Being an original writer, Mr. Buckle naturally fell into numerous errors; but now is not the proper time to refute them. He gives more than due weight to the powers of nature, in the civilization of man; and although he probably intimates the fact, yet he does not add that as the intellect is enlightened, their influences become circumscribed, and must gradually almost entirely disappear. In the primitive state of the race, climate, soil, food, and scenery, are all-powerful; but among an enlightened people, the effects of heat and cold, of barren or exceedingly productive soils, etc., are entirely modified. This omission has given his enemies an excellent opportunity for a display of their refutory powers, of which they have not failed to avail themselves.

The historian is a theorist, yet no controversialist. He states his facts, and draws his conclusions, as if no ideas different from his own had ever been promulgated. He never attempts to show the fallacies of any other author, but readily understands that if he establishes his system of philosophy, all contrary ones must fall. How fortunate it would have been for the human race, if all innovators and reformers had done the same!

That which adds to the regrets occasioned by his loss, which must be entertained by every American, is the circumstance that his forthcoming volume was to be devoted to the social and political condition of the United States, as an example of a country in which existed a general diffusion of knowledge. Knowing, as all his readers do, that his sympathies are democratic, and in favor of the elevation of the masses, we had a right to expect a vindication-the first we ever had—from an English source. At the time of his death he was traveling through Europe and Asia for his health, intending to arrive in this country in autumn, to procure facts as a basis for his third volume, and the last of his introduction.
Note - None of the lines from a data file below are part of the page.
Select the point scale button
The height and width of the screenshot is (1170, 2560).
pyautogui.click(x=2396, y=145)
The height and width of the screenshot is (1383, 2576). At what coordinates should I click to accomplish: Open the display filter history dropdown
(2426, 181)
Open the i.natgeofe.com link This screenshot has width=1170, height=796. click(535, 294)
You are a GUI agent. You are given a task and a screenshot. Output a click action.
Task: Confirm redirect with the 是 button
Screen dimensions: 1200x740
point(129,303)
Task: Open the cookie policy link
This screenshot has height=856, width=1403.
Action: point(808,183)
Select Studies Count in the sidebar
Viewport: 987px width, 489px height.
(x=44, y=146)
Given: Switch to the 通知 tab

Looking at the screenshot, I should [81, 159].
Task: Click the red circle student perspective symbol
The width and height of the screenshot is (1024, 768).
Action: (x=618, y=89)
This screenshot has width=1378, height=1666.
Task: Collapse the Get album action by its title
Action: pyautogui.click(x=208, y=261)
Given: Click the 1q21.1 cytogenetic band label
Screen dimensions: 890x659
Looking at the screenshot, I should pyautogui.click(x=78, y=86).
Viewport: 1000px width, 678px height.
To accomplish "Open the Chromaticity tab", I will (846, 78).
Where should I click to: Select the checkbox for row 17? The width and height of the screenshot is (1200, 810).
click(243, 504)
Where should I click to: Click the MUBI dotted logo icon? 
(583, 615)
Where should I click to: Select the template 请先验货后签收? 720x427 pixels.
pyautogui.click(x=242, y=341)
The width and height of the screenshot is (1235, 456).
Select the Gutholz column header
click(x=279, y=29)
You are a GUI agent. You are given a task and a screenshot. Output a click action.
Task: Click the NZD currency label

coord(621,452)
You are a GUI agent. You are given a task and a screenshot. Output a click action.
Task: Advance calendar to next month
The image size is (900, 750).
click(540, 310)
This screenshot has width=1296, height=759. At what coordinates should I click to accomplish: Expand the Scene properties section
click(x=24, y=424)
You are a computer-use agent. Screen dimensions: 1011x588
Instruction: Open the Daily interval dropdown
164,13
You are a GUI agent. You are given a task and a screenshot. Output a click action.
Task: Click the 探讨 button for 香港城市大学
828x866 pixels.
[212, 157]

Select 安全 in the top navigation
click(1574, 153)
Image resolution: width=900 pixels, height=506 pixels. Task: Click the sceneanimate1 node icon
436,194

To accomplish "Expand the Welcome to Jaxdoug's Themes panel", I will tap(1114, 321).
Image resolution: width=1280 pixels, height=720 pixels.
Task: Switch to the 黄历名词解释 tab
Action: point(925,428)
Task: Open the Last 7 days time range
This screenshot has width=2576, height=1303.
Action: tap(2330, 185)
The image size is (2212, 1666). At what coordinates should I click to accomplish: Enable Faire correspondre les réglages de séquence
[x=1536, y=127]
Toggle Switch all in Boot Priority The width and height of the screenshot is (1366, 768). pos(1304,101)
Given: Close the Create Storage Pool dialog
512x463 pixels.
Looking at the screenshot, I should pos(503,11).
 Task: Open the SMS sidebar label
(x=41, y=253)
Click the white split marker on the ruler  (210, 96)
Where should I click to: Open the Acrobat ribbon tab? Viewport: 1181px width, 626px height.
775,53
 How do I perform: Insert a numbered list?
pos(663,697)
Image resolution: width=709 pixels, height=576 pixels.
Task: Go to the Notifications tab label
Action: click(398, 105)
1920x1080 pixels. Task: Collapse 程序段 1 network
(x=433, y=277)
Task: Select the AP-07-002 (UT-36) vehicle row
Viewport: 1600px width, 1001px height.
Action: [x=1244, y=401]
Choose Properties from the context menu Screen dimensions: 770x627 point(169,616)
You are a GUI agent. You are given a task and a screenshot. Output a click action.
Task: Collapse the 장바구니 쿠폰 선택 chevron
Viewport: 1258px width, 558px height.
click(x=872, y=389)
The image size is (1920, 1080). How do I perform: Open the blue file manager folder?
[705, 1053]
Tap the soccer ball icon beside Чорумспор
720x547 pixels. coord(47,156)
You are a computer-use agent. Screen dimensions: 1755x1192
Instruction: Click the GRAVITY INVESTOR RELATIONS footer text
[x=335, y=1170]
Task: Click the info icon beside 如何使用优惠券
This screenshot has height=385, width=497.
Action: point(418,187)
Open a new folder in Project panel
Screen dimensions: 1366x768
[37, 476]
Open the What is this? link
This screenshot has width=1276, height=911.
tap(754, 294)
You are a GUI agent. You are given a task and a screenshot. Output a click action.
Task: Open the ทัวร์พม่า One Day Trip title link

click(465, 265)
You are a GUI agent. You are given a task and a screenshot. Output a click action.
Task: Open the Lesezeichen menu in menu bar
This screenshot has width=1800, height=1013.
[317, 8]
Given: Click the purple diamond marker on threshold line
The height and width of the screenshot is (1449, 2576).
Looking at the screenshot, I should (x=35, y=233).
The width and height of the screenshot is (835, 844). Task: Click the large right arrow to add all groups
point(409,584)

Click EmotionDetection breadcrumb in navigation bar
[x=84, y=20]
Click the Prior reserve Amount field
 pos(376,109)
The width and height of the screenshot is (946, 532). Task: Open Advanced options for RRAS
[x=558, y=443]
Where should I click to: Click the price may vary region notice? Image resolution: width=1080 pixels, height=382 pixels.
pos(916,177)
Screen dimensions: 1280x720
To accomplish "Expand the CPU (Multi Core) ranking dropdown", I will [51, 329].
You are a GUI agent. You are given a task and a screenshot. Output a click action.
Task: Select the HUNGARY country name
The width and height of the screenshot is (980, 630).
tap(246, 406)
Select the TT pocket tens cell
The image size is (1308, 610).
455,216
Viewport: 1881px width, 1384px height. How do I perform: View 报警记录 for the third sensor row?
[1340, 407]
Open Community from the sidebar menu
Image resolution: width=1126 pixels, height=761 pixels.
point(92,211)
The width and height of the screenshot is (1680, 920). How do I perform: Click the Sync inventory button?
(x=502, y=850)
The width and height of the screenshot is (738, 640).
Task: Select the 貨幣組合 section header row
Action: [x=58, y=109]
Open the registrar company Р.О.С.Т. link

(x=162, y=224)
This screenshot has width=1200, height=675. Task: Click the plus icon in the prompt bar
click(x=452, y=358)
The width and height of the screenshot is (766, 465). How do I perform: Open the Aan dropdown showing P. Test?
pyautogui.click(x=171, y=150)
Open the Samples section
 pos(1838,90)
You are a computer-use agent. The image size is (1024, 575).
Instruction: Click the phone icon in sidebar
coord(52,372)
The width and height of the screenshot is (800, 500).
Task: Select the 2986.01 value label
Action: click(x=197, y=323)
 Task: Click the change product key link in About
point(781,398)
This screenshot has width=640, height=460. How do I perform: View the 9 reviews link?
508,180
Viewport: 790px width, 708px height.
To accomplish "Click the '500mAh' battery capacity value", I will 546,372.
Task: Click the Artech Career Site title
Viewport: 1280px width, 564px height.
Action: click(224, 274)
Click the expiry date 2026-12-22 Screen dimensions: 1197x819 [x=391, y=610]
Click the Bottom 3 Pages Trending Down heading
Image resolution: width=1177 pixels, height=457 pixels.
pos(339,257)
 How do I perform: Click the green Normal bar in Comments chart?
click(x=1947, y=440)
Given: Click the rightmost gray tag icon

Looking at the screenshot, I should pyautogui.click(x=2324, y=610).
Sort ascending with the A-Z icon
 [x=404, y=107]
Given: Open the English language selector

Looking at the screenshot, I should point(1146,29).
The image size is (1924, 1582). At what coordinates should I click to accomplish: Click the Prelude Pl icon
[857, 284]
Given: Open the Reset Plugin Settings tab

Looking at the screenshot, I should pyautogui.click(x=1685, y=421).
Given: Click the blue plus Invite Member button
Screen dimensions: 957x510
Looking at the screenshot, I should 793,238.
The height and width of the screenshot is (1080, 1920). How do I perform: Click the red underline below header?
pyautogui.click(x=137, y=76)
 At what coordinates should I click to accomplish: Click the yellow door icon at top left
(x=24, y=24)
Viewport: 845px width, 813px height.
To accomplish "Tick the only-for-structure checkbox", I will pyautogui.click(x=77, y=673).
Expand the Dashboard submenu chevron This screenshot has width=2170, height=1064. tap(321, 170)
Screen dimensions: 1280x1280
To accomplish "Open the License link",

Although his work is an unfinished one, it will remain a lasting monument to the industry of its author. He has done enough to exhibit the necessity of studying and writing history, henceforth as a science; and of replacing the chaotic fragments of narrative, called history, with which the world abounds, by a systematic statement of facts, and philosophical deductions. Some other author, with sufficient energy and industry, will—not finish the work of Mr. Buckle, but—write another in which the faults of the original will be corrected, and the omissions filled; who will go farther in defining the relative influences of the three powers which control civilization, during the different stages of human progress.